**WRITTEN INSTRUCTION**
Could you put these lines into a numbered list, leaving out the blank lines and covering the whole listing?
--- begin RECORDED INFORMATION ---
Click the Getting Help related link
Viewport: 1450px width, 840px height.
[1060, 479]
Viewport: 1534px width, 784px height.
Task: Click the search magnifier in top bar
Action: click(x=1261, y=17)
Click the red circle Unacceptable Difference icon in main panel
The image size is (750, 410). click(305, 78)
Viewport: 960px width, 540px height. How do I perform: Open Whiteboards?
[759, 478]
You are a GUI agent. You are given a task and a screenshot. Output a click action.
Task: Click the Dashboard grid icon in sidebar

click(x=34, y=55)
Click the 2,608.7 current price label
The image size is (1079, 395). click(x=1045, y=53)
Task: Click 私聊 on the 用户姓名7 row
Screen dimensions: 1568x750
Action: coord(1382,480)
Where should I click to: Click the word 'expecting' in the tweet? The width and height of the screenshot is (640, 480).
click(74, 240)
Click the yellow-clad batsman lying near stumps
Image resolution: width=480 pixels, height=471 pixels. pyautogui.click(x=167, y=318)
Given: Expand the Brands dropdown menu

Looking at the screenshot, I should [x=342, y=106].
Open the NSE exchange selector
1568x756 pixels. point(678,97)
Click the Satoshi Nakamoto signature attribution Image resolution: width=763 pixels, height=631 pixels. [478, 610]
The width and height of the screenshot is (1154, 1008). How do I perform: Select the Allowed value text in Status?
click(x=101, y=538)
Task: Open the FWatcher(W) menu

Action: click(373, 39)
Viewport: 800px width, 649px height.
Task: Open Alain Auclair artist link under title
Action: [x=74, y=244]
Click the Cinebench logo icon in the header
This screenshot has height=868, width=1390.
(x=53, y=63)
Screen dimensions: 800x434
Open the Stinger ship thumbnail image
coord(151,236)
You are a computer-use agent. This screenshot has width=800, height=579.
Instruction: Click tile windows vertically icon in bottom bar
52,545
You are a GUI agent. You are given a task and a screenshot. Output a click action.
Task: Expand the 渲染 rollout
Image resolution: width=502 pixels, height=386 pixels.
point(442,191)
--- end RECORDED INFORMATION ---
**RESULT OF THIS TASK**
1. Click the Getting Help related link
2. Viewport: 1450px width, 840px height.
3. [1060, 479]
4. Viewport: 1534px width, 784px height.
5. Task: Click the search magnifier in top bar
6. Action: click(x=1261, y=17)
7. Click the red circle Unacceptable Difference icon in main panel
8. The image size is (750, 410). click(305, 78)
9. Viewport: 960px width, 540px height. How do I perform: Open Whiteboards?
10. [759, 478]
11. You are a GUI agent. You are given a task and a screenshot. Output a click action.
12. Task: Click the Dashboard grid icon in sidebar
13. click(x=34, y=55)
14. Click the 2,608.7 current price label
15. The image size is (1079, 395). click(x=1045, y=53)
16. Task: Click 私聊 on the 用户姓名7 row
17. Screen dimensions: 1568x750
18. Action: coord(1382,480)
19. Where should I click to: Click the word 'expecting' in the tweet? The width and height of the screenshot is (640, 480).
20. click(74, 240)
21. Click the yellow-clad batsman lying near stumps
22. Image resolution: width=480 pixels, height=471 pixels. pyautogui.click(x=167, y=318)
23. Given: Expand the Brands dropdown menu
24. Looking at the screenshot, I should [x=342, y=106].
25. Open the NSE exchange selector
26. 1568x756 pixels. point(678,97)
27. Click the Satoshi Nakamoto signature attribution Image resolution: width=763 pixels, height=631 pixels. [478, 610]
28. The width and height of the screenshot is (1154, 1008). How do I perform: Select the Allowed value text in Status?
29. click(x=101, y=538)
30. Task: Open the FWatcher(W) menu
31. Action: click(373, 39)
32. Viewport: 800px width, 649px height.
33. Task: Open Alain Auclair artist link under title
34. Action: [x=74, y=244]
35. Click the Cinebench logo icon in the header
36. This screenshot has height=868, width=1390.
37. (x=53, y=63)
38. Screen dimensions: 800x434
39. Open the Stinger ship thumbnail image
40. coord(151,236)
41. You are a computer-use agent. This screenshot has width=800, height=579.
42. Instruction: Click tile windows vertically icon in bottom bar
43. 52,545
44. You are a GUI agent. You are given a task and a screenshot. Output a click action.
45. Task: Expand the 渲染 rollout
46. Image resolution: width=502 pixels, height=386 pixels.
47. point(442,191)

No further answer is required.